Wednesday, 23 October, 2024 - 09:00 to 18:20

Background: Treatment demand for Cannabis Use Disorder (CUD) has increased in the past decade in almost all European countries, and CUD is currently the most common reason for first-time drug-related treatment admission in the European Union. Even though several therapeutic approaches have been shown to benefit individuals with CUD, there is a lack of knowledge regarding factors associated with effective therapy and the underlying mechanisms of change among individuals with CUD presenting for treatment. The aim of the present paper was to review current knowledge on factors that have been shown to contribute to positive outcomes in CUD treatment, focusing on empirically evaluated studies that used defined, cannabis-related outcome measures.
Methods: A scoping review of qualitative studies was conducted. Studies were included if they specifically assessed treatment outcome among patients with cannabis-related problems. Studies which did not distinguish cannabis-related problems from other SUDs, those which did not define clear treatment outcome measures and studies focusing on medicinal cannabis were excluded. In addition, we excluded studies focusing on the effectiveness of public-health campaigns and harm-reduction strategies (e.g., cannabis products labeling, etc.), which do not fall under the conventional definition of therapy.

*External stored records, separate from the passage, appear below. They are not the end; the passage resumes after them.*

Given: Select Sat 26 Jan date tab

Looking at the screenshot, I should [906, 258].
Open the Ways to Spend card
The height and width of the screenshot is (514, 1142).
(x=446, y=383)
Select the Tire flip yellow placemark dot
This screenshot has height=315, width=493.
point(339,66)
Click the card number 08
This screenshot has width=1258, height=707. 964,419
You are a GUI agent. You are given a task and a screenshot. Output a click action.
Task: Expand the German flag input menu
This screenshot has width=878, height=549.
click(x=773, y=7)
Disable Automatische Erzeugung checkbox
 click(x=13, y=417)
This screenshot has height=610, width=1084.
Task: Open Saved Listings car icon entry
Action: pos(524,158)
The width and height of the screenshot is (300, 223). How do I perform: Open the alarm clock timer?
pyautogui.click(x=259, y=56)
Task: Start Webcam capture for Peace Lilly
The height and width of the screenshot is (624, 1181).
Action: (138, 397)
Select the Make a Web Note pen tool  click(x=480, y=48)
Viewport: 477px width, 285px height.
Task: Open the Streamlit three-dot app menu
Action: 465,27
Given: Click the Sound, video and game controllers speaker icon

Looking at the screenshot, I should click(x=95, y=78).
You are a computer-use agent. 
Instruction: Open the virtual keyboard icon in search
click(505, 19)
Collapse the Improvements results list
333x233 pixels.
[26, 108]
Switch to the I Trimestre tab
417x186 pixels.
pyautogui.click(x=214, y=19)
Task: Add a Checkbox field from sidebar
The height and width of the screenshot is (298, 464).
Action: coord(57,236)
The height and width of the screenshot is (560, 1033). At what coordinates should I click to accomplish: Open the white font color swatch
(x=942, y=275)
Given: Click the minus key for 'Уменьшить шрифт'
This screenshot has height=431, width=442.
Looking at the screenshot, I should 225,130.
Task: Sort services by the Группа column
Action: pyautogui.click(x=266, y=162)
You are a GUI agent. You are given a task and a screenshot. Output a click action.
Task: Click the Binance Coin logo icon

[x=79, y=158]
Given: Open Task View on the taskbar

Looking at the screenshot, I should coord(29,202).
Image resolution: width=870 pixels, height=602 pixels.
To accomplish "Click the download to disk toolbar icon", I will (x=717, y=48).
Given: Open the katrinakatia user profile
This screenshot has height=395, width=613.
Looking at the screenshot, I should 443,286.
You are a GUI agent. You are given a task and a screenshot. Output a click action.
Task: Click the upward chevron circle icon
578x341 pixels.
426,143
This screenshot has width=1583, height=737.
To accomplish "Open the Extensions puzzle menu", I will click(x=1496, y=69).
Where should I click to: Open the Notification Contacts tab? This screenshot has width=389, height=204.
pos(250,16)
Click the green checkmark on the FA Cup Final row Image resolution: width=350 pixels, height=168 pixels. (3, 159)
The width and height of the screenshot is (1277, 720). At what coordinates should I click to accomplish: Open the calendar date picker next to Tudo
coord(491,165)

Results: Findings suggest two sets of factors that contribute to positive treatment outcome. Moderating factors are patient-related characteristics that predict his/her odds to benefit from treatment. In CUD treatment, these include sex, ethnicity, age-related factors and comorbid disorders. Treatment mediators are treatment-related factors associated with the processes or mechanisms through which patients benefit from therapy. In CUD treatment, these include specific factors, i.e.., therapeutic ingredients which are thought to promote change in psychotherapy, such as addressing motivation to change, acquiring coping skills, enhancing self-efficacy, and integrating several therapeutic components. Another type of mediators is common factors, which are therapeutic mechanisms that influence therapeutic outcomes to the same extent across all treatment modalities. In CUD treatment, these include therapeutic alliance, empathy and cultural adaptation.
Conclusions: Further research is needed to identify unique facilitators and barriers to successful treatment of CUD.